# TEXTE PROPOSÉ
L’administration aurait bien aimé lancer d’importantes manoeuvres d’évacuation de ses quelque 4.000 pensionnaires -plus de 200 espèces différentes. Impossible d’imaginer un tel plan aujourd’hui, alors que la situation s’aggrave autour de la capitale, notamment dans la ville d’Irpin, théâtre de violents combats, à seulement dix kilomètres au nord-ouest du zoo. Pire, au lieu de se vider, le zoo a été contraint d’accueillir de nouveaux animaux. « On a récupéré une trentaine d’oiseaux d’Ukrainiens qui ont fui la ville », explique Kyrylo, en longeant les cages à volatiles réparties de part et d’autre d’un long couloir vitré.

Kyrylo a pourtant d’autres préoccupations. Son zoo pourrait bientôt faire face à des difficultés d’approvisionnement en nourriture pour ses animaux. Les stocks diminuent et l’accès aux denrées alimentaires pourrait rapidement devenir un grave problème en cas de siège prolongé. « Pour l’instant, on a assez pour dix jours environ », ajoute l’Ukrainien. Prévoyant, le personnel a vu venir le danger que provoquerait une telle pénurie. Dans un petit jardin du parc, ils ont planté des laitues. (...)

Au sixième jour du conflit, des bâtiments qui jouxtent la tour de télévision de Kiev, dont on peut entrevoir la pointe depuis le parc, ont été touchés par un bombardement. Cinq personnes sont mortes dans l’explosion. « Le bruit a atteint le zoo et a provoqué la panique chez les animaux », raconte Kyrylo. Si la plupart des frappes se veulent ciblées, elles n’épargnent pourtant pas les infrastructures non militaires ni les résidences à Kiev, mais aussi dans les autres villes du pays sous le feu russe. Le zoo de Mykolaïv en a notamment fait les frais. Deux roquettes Ouragan de 220 millimètres de diamètre se sont plantées dans le sol du parc animalier à deux reprises, le 7 et le 12 mars. (...)

# TRAVAIL DEMANDÉ
**A)** Relevez toutes les paroles que le texte proposé cite entre guillemets et attribue à Kyrylo.
**B)** Recopiez à l'identique le passage du texte proposé compris entre "Au sixième jour" et "12 mars. (...)", ces deux segments inclus.

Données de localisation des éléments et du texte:
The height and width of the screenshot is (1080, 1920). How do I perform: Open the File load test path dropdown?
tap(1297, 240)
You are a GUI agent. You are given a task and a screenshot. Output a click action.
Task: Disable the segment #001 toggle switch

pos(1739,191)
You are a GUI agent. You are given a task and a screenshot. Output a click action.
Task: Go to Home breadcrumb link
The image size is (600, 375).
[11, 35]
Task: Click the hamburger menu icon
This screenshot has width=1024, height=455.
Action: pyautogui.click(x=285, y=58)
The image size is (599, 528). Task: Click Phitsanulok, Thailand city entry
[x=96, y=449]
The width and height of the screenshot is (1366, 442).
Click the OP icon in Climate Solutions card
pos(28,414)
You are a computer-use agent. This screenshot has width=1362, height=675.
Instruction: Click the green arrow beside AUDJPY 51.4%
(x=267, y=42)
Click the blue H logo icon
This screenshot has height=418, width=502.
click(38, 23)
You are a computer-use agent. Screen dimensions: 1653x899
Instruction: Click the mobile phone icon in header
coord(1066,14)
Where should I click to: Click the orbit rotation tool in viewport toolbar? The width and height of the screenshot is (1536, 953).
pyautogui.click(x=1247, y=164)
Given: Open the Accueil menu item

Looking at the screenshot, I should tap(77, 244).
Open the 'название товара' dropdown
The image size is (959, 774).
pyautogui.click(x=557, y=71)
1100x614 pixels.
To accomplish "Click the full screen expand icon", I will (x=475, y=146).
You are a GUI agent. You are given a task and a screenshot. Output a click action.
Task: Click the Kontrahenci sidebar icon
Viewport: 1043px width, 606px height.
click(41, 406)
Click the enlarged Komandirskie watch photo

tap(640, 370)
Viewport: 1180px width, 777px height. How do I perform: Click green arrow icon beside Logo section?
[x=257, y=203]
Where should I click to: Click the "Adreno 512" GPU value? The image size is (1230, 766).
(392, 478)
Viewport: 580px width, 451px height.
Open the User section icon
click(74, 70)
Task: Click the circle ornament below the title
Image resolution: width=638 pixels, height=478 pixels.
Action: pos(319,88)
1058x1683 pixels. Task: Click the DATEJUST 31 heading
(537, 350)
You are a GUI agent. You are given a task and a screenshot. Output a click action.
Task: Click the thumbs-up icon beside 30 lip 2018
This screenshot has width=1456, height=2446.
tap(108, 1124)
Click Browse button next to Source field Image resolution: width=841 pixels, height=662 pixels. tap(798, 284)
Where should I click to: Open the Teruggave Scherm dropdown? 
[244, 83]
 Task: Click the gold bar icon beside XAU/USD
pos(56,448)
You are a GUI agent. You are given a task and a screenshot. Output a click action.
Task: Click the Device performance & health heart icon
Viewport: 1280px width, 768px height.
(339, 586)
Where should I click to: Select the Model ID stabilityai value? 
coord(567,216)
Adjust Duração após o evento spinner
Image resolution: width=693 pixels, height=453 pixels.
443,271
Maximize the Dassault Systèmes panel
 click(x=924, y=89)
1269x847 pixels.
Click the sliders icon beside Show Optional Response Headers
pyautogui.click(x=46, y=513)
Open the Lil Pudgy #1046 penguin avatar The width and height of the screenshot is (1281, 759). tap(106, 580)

# CORRIGÉ DE L'EXERCICE
**A)**
« On a récupéré une trentaine d’oiseaux d’Ukrainiens qui ont fui la ville »
« Pour l’instant, on a assez pour dix jours environ »
« Le bruit a atteint le zoo et a provoqué la panique chez les animaux »

**B)**
Au sixième jour du conflit, des bâtiments qui jouxtent la tour de télévision de Kiev, dont on peut entrevoir la pointe depuis le parc, ont été touchés par un bombardement. Cinq personnes sont mortes dans l’explosion. « Le bruit a atteint le zoo et a provoqué la panique chez les animaux », raconte Kyrylo. Si la plupart des frappes se veulent ciblées, elles n’épargnent pourtant pas les infrastructures non militaires ni les résidences à Kiev, mais aussi dans les autres villes du pays sous le feu russe. Le zoo de Mykolaïv en a notamment fait les frais. Deux roquettes Ouragan de 220 millimètres de diamètre se sont plantées dans le sol du parc animalier à deux reprises, le 7 et le 12 mars. (...)